> [GIVEN TEXT]
The Smokin' Pug
Bangkok's favorite barbecue specialist moves on to bigger, better things.
The buzz: After closing up its teeny-tiny spot on Surawong, barbecue institution Smokin' Pug is back on Lang Suan Road and it's even bigger, better and badder than before.
The decor: Barbecue shack vibes with a polished edge. The bar is a shabby-chic mishmash, and the corrugated iron and reworked wood of the dining room is softened by flickering tea lights. The space is open and uncluttered, save for a few prints of jazz musicians, food porn and, of course, the namesake pugs Basil and Su.

> [PROBLEMS AND TASKS]
A - Write out the Smokin' Pug text again from "The decor: Barbecue" up to and including "Basil and Su.", switching "tea lights" to "candles".
B - Answer these questions from the Smokin' Pug text:
(i) On which road is Smokin' Pug now located?
(ii) Where was its earlier, teeny-tiny spot?
(iii) What are the names of the namesake pugs?
C - Summarize the Smokin' Pug text in two sentences.

> [DATA LISTING]
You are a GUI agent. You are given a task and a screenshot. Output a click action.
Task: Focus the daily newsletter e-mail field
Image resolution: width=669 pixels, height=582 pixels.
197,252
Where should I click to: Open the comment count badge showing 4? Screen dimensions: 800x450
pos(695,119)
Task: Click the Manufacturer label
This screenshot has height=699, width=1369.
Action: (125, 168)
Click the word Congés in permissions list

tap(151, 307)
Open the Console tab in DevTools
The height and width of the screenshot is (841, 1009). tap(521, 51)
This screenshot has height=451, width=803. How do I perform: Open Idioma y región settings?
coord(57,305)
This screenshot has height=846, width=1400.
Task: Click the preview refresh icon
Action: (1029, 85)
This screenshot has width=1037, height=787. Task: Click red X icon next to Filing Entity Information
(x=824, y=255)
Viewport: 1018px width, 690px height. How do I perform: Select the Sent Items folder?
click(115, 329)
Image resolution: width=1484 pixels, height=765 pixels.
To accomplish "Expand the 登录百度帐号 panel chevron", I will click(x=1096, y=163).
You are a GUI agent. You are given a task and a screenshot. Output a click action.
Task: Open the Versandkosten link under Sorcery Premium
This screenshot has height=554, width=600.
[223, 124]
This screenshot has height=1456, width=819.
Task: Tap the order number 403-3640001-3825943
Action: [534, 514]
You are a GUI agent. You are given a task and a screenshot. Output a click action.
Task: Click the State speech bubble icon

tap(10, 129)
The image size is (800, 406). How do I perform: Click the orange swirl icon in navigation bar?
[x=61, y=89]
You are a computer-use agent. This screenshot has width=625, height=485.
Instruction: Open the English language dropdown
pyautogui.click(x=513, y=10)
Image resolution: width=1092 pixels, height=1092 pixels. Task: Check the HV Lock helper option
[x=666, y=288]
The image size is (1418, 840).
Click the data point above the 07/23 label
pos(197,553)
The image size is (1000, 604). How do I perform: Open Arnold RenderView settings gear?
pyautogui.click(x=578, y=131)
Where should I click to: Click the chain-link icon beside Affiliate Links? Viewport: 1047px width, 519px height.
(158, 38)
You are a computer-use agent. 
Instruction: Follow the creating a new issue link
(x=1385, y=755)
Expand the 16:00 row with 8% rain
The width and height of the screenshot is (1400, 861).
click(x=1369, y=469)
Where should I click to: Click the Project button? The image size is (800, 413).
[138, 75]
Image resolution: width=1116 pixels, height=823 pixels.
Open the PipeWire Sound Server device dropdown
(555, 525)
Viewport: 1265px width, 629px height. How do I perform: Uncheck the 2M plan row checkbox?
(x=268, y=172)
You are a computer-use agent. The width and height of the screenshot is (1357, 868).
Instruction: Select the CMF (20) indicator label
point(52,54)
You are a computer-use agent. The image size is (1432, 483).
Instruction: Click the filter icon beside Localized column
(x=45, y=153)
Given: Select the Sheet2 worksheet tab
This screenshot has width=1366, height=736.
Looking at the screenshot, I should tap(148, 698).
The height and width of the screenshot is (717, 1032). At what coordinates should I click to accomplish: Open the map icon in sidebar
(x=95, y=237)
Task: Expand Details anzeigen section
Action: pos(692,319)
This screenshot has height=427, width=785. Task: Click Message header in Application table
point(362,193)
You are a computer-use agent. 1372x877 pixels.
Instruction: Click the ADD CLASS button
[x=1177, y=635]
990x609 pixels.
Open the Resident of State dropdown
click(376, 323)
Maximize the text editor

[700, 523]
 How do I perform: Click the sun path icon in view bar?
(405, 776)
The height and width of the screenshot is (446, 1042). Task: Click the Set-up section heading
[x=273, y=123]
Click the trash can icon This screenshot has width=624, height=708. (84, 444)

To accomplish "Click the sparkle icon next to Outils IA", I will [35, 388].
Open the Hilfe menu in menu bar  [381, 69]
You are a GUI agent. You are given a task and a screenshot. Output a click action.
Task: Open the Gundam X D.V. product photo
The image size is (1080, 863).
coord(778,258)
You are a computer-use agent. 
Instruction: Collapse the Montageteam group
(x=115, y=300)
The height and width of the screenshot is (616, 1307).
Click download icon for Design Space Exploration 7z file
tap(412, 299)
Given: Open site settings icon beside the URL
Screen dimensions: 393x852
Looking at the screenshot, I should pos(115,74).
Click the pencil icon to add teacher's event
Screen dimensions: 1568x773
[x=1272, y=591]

> [TASK-BY-TASK ANSWERS]
A -
The decor: Barbecue shack vibes with a polished edge. The bar is a shabby-chic mishmash, and the corrugated iron and reworked wood of the dining room is softened by flickering candles. The space is open and uncluttered, save for a few prints of jazz musicians, food porn and, of course, the namesake pugs Basil and Su.

B -
(i) Lang Suan Road
(ii) On Surawong
(iii) Basil and Su

C - After closing its tiny spot on Surawong, the Bangkok barbecue institution Smokin' Pug has reopened on Lang Suan Road, bigger and better than before. Its decor has barbecue-shack vibes with a polished edge: a shabby-chic bar, a corrugated-iron and reworked-wood dining room softened by tea lights, and an open space with a few prints of jazz musicians, food and the namesake pugs.